I recently asked some individuals if the workers' compensation system might experience big disruptions in the next three years.
They answered by a strong consensus that the downward trend in work injuries will not reverse itself, nor accelerate. At least half considered as probable a major catastrophe, the outbreak of a new disease with occupational impact, and the spread of opt-out systems to other states. Less probable but still on their radar were a surge in inappropriate medical care, court approval of class-action suits and more aggressive federal enforcement of safety and disability-related statutes.
The only scenario for which there was a wide difference of opinion was courts deciding that a state’s workers’ compensation system was unconstitutional as being unfair to workers. This bi-modal response is perhaps due to the fact that I asked insurer CEOs, claimant attorneys and many others for their forecasts.
I agree with this overall risk assessment, but with one qualification – not so much a dispute, but a feeling as to how an emerging narrative shared by the national media, activist groups and politicians could arise. You might sharply disagree with its merits, but do not ignore it.
The narrative is that during the past few decades, workers’ compensation benefits have incrementally shrunk while federal mandates protecting people with disabilities have expanded, and, as in the fable of the frog in the pot, these trends have finally intersected at the boiling point.
I have seen this movie before, and perhaps you have as well. The basic pattern is that federal mandates evolve along a winding path of rulemaking and litigation, gradually gaining relevance and, in the eyes of the public, legitimacy. These mandates collide with long held state-sanctioned, tired and sometimes tawdry business practices. Time Magazine runs a cover story on it. The federal mandates win a protracted and contentious war of battles and skirmishes.
The core justification for federal intrusion into workers’ compensation is the Americans with Disabilities Act. Federal enforcement practices and private suits that are tied to a federal law such as ADA don’t just appear fully mature all at once. There is yet a clear, widely heard message that ADA is really disruptive to workers’ compensation.
But the parts, waiting for assembly, are there: the fact that most modified duty programs of employers are probably at risk of being in violation of the act, due to either their absence or arbitrariness; the fact that many uses of information about a worker’s prior claims might be seen as a violation.
The ADA cannot, in my limited understanding, directly challenge the fairness of workers’ compensation benefits. But what if the ADA were more aggressively enforced for process violations, while independently others attacked state-mandated benefits for injured workers as inadequate in light of state and federal judicial precedent? Together, could these initiatives build a powerful nationwide narrative against the current workers’ compensation system? In a word, yes.

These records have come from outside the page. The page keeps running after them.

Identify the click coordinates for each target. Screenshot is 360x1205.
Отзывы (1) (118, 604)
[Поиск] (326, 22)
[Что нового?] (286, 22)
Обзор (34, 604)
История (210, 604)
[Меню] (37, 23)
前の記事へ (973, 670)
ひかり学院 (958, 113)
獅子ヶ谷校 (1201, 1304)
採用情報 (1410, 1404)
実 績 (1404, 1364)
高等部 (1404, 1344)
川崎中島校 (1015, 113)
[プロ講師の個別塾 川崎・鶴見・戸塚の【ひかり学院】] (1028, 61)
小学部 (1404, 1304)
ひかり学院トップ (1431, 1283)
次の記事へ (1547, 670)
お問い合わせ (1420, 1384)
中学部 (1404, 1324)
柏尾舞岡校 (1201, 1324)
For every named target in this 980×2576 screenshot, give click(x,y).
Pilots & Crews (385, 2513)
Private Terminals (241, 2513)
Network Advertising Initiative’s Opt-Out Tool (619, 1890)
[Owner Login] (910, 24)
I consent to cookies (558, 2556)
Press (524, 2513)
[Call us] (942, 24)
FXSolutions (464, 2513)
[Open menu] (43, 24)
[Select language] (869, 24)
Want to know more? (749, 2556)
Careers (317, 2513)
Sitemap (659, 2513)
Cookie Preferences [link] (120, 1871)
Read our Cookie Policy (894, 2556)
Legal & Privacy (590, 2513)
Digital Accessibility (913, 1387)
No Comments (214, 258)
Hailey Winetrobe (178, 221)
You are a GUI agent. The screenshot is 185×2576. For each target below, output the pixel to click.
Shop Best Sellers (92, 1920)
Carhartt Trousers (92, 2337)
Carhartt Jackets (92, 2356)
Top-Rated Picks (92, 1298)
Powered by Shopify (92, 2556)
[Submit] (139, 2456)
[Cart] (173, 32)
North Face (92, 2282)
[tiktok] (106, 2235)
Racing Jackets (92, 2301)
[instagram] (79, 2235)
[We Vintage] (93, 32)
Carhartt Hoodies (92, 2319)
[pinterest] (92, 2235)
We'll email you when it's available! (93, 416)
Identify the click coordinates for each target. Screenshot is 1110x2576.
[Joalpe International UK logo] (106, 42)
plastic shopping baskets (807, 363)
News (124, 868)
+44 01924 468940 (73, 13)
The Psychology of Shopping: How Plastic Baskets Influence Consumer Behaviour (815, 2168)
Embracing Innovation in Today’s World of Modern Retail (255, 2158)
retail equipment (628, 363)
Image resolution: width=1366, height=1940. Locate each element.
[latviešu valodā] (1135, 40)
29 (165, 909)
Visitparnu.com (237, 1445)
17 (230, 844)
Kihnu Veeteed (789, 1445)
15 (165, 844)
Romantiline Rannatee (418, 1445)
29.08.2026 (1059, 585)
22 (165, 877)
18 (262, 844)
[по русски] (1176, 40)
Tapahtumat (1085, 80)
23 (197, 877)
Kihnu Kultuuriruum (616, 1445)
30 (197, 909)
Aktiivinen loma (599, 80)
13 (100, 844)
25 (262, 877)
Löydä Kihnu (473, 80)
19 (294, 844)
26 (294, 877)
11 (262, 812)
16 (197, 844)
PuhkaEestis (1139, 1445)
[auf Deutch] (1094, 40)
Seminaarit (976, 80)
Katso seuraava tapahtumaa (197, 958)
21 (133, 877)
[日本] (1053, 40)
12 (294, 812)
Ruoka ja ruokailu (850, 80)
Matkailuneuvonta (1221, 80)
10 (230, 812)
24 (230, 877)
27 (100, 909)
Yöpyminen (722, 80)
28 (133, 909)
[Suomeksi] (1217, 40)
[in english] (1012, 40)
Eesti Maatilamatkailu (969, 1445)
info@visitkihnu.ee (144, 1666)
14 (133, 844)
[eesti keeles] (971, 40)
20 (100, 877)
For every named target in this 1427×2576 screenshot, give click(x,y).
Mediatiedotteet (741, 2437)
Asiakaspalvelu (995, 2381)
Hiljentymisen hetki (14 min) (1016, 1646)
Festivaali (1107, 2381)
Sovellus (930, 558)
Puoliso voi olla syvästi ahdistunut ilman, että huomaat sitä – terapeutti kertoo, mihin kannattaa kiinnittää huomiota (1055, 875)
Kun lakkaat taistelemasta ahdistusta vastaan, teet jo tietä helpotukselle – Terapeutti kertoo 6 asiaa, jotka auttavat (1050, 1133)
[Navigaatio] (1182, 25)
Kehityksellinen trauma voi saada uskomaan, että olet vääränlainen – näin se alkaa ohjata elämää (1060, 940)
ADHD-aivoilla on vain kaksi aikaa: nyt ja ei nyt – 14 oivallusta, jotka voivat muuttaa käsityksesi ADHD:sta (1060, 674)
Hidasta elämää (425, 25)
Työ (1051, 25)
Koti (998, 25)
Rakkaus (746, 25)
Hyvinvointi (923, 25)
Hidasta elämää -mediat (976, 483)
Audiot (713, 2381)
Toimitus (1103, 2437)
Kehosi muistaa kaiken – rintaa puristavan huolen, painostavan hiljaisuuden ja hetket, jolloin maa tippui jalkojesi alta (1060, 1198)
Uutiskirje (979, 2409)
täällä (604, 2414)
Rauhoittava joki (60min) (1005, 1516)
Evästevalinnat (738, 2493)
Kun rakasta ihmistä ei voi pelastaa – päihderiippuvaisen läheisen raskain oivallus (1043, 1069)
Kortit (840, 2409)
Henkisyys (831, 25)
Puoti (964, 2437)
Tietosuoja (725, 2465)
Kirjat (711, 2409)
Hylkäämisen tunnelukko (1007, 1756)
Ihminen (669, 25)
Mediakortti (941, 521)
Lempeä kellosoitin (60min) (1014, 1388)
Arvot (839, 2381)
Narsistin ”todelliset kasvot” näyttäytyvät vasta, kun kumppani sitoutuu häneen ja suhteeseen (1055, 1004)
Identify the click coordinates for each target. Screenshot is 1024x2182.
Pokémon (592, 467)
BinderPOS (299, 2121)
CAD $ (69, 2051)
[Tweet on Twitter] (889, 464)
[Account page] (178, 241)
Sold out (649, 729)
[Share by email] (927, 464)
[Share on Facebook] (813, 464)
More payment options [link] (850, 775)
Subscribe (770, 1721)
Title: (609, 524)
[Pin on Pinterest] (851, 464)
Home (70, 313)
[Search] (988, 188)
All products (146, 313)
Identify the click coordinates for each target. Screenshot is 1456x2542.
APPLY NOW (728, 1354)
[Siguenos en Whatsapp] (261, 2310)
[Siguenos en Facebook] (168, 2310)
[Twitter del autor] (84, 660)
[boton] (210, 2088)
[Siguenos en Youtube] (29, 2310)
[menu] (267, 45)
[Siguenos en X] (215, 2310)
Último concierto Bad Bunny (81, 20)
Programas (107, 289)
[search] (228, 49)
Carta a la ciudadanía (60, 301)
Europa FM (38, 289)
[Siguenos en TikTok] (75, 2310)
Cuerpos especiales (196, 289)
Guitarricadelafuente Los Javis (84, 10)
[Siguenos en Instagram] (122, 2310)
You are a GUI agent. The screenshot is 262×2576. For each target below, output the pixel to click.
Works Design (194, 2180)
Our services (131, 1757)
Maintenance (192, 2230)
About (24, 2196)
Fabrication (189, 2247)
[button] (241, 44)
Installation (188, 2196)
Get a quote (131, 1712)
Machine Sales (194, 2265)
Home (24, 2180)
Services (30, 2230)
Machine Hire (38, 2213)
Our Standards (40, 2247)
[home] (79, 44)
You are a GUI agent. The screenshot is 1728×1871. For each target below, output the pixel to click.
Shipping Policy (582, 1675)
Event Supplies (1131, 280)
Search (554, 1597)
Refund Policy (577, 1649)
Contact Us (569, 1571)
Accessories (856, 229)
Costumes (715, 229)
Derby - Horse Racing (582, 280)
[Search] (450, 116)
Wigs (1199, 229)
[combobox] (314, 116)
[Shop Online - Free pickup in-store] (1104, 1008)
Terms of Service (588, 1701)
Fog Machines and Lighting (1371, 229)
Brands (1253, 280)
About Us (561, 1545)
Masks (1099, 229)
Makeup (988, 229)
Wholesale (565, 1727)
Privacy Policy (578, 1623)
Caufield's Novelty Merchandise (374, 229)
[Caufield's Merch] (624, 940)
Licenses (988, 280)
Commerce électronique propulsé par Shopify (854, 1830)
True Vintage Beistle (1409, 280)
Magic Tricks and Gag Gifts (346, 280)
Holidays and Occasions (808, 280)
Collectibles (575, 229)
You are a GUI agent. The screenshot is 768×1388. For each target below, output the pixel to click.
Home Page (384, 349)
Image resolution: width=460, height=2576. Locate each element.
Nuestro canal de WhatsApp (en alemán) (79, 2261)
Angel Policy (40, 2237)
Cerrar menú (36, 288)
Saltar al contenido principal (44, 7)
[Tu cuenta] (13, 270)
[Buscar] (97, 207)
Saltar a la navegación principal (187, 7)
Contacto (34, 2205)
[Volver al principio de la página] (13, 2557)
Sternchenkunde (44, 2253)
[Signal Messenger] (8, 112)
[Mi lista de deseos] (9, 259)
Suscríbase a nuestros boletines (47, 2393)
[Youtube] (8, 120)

Mark Zientz, the lead Florida attorney behind the court challenges in that state, argues that the state has incrementally reduced worker benefits to the point that the exclusive remedy provision violates the Florida constitution. He argues that the historic cover for state workers’ compensation systems, a 1917 federal Supreme Court decision, should be read as denying the legitimacy of today’s system in Florida.
Zientz’s efforts add parts to the narrative. He addresses one of a peculiarly Florida set of system problems that is national media-ready today. It includes the fact that the state this year proudly arrested over a hundred workers for workers’ compensation fraud even before they had an injury, much less sought benefits.
A skillful, resourceful investigative team can attempt to turn a “What’s the Matter with Florida?” story into a national narrative, one that includes employer abuses in Texas’ opt-out program. It could draw upon ADA to report on any state. Apparent ADA violations are easy to find and profile through hard luck cases.
Therefore, keep a lookout for a perfect storm of an aggressive national media, activist groups, politicians and federal agencies propagating a shared narrative. You may strongly disagree with the core argument, namely that the workers’ compensation system has rotted away. You may think that the Feds are over-reaching. But don’t underestimate the storm. One reason many discount the seriousness of this challenge to the legitimacy of the system is that when claimant attorneys have tried, their efforts have been too scattershot and impulsive, rather than focused and strategic.
I more than half believe this narrative to be the greatest threat to the workers’ compensation system. Most people in our field want to do the right thing and are sufficiently skilled and resourced enough to do it. The system will never be shorn of complexity. The system is rife with moral hazards, which are better handled with balanced judgment than moral outrage. One fifth of employers, doctors and insurers will forever be a dollar short in their performance.
On the other hand, I could not imagine a more unqualified party to design and oversee the system than state legislators. I believe their control of the system will, sooner or later, bring it down because they are incapable of anticipating and responding successfully to this brewing storm.